## WHAT IS EXPECTED
Please set down everything in the text on the Society for Nature Conservation from "A significant part" down to "nests and habitats.", word for word.

## TEXT FOR ANALYSIS
┏━━
The Society for Nature Conservation works strengthening public awareness for environmental issues, experiencing nature and love for nature, (Note: The Swedish expressions naturkänslan ("experiencing nature") and kärleken till naturen ("love for nature") are Swedish cultural aspects that are almost impossible to translate into other languages.) as well as influencing political decisions and interact with other international organizations. The society cooperates with other environmental organizations within the European Union and it is also twinning with organizations in the Far East, Africa and South America with support from the Swedish International Development Cooperation Agency (Sida).

The organization manages the Alvin Fund jointly with the Environmental Protection Agency and the Swedish Ornithological Society. The fund contributes to projects involved in nature protection, primarily bird protection.

A significant part of the society's work is to, through consumers, influence manufacturers and commerce to take a more active responsibility for the environment. The organization initiated the annual Miljövänliga veckan ("Eco-friendly Week") in 1990, and the ecolabels Bra Miljöval ("Good Eco-choice") and Naturens Bästa ("Nature's Best").

== Symbol ==
The symbol for the Society for Nature Conservation is a peregrine falcon, one of the species strongly affected by pollution. The society has helped save the peregrine in Sweden by contributing to breeding programs and surveillance of nests and habitats.
┗━━
## DATA EXTRACT
┏━━
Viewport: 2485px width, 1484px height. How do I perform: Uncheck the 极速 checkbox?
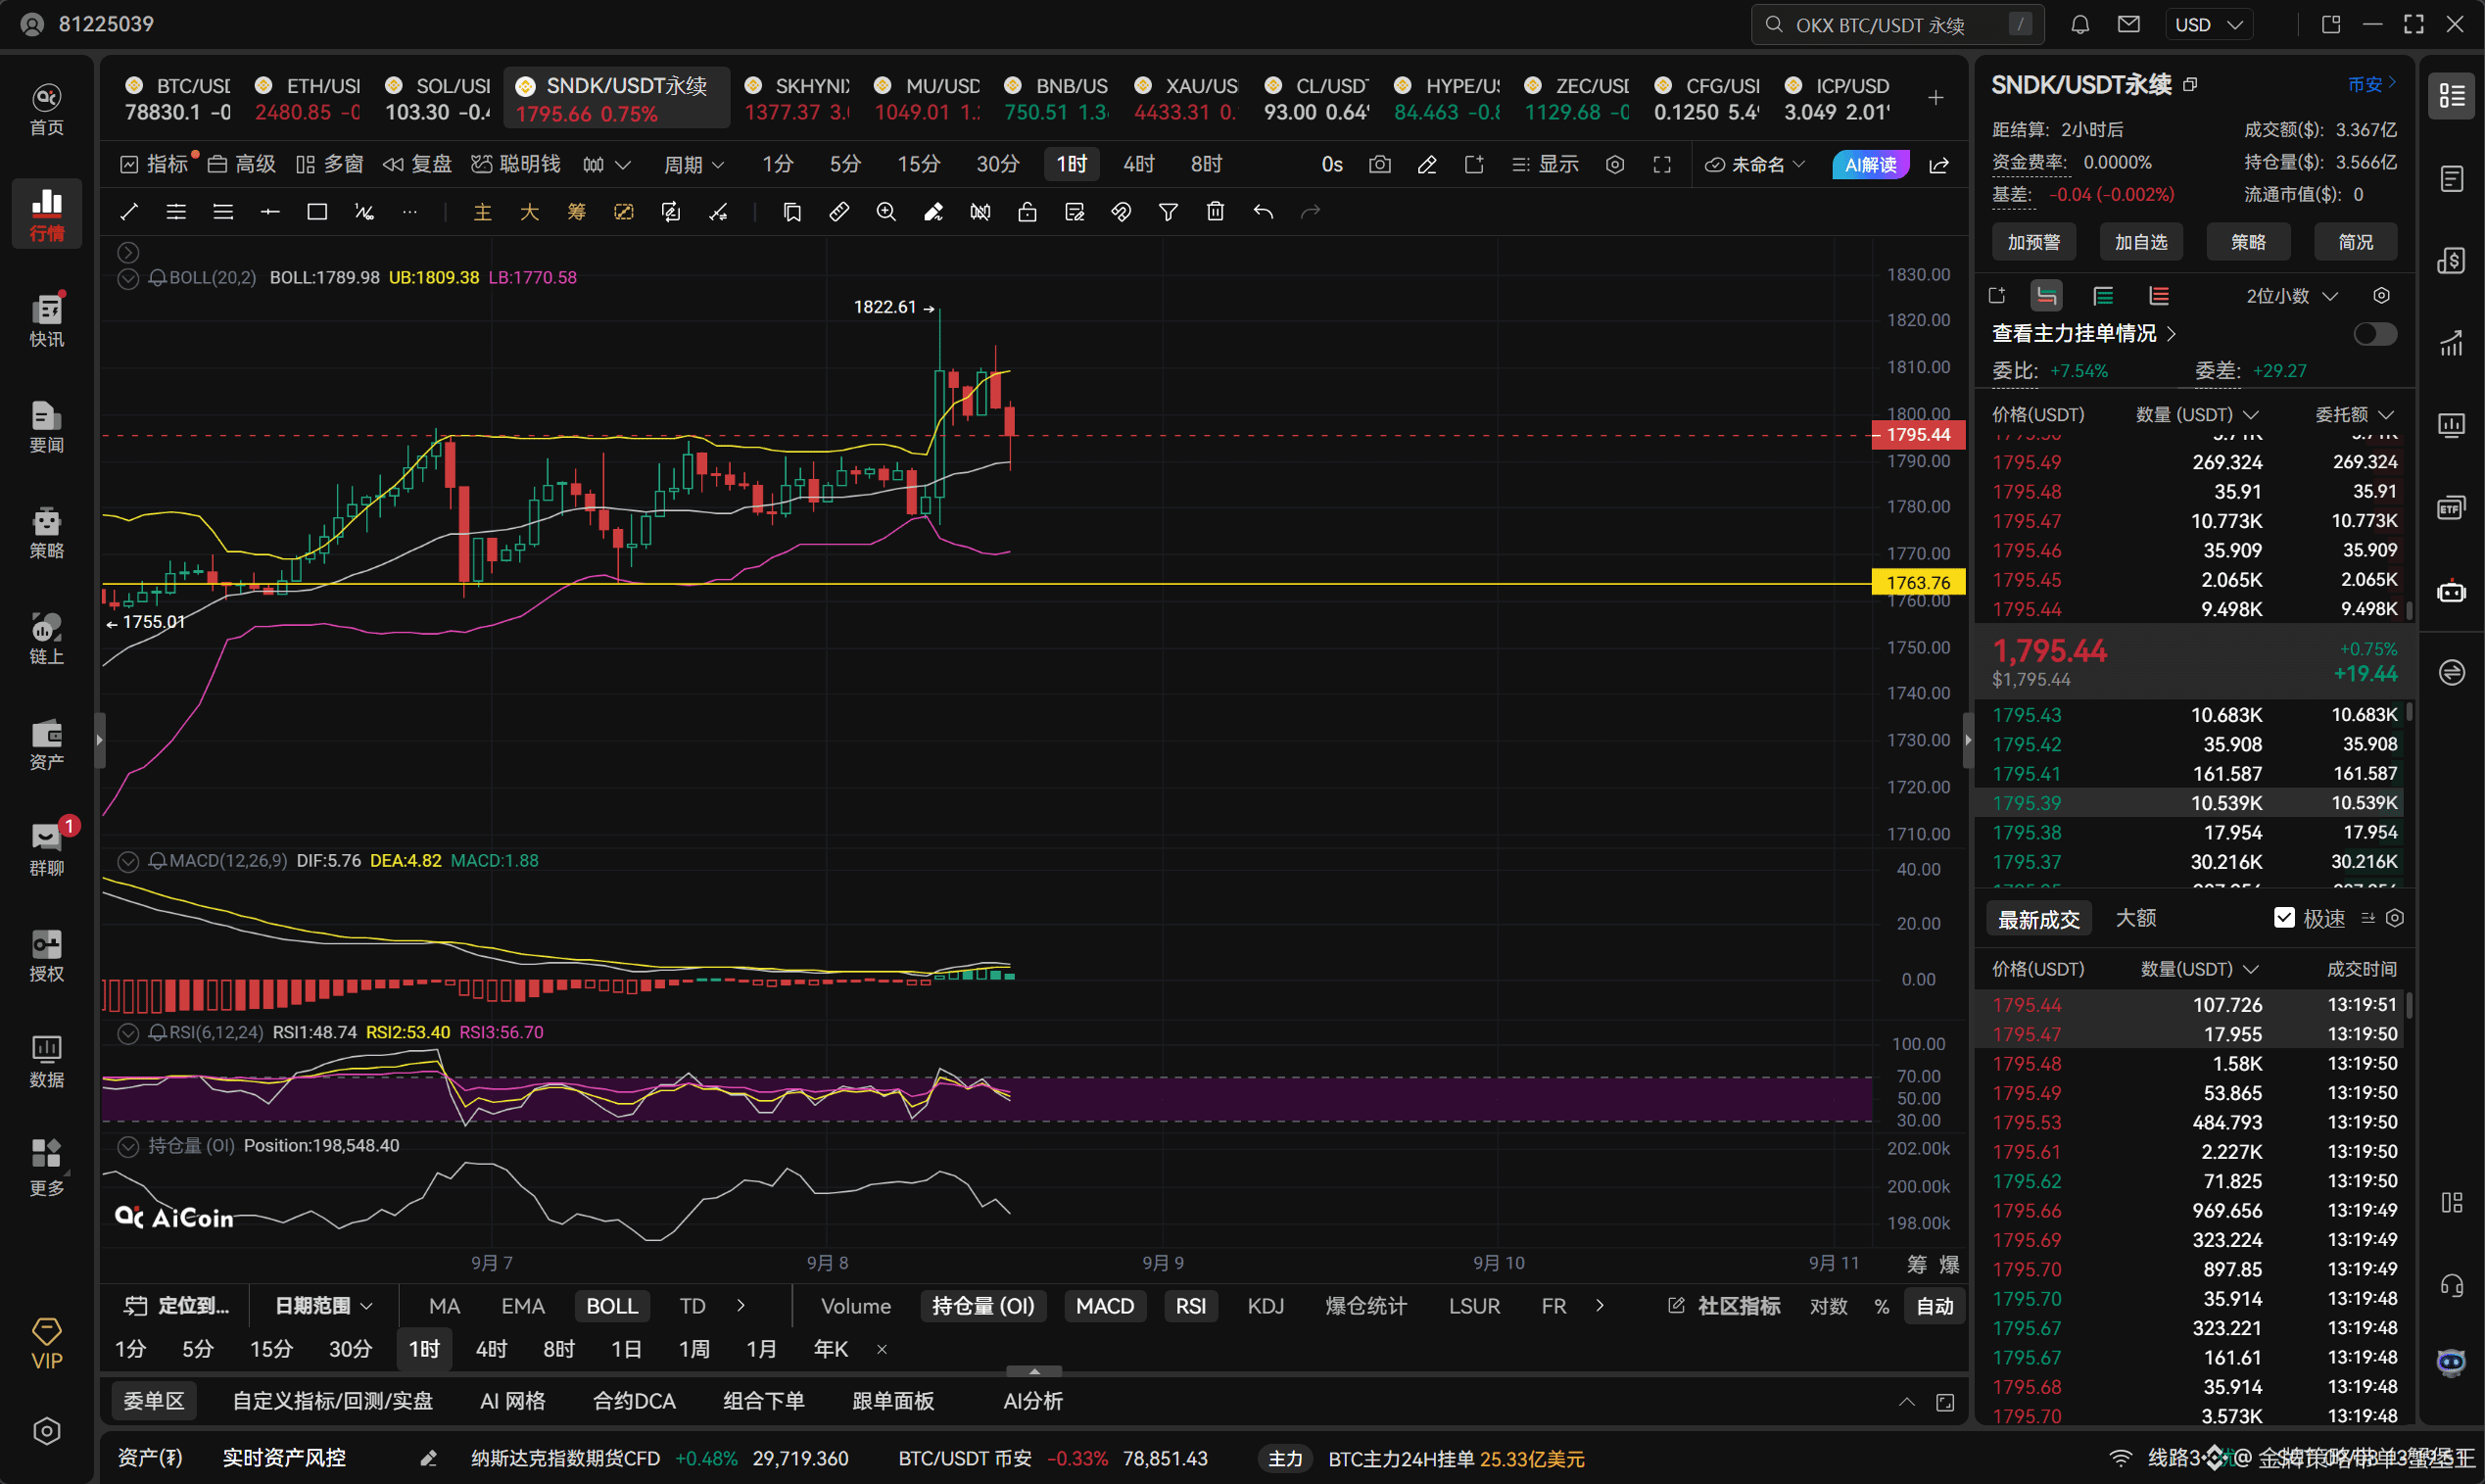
┗━━
┏━━
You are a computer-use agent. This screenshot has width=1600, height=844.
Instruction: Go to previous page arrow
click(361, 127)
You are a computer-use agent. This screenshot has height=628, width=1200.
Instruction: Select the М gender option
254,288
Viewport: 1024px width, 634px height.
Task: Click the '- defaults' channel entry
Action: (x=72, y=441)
┗━━
## WRITTEN ANSWER
A significant part of the society's work is to, through consumers, influence manufacturers and commerce to take a more active responsibility for the environment. The organization initiated the annual Miljövänliga veckan ("Eco-friendly Week") in 1990, and the ecolabels Bra Miljöval ("Good Eco-choice") and Naturens Bästa ("Nature's Best").

== Symbol ==
The symbol for the Society for Nature Conservation is a peregrine falcon, one of the species strongly affected by pollution. The society has helped save the peregrine in Sweden by contributing to breeding programs and surveillance of nests and habitats.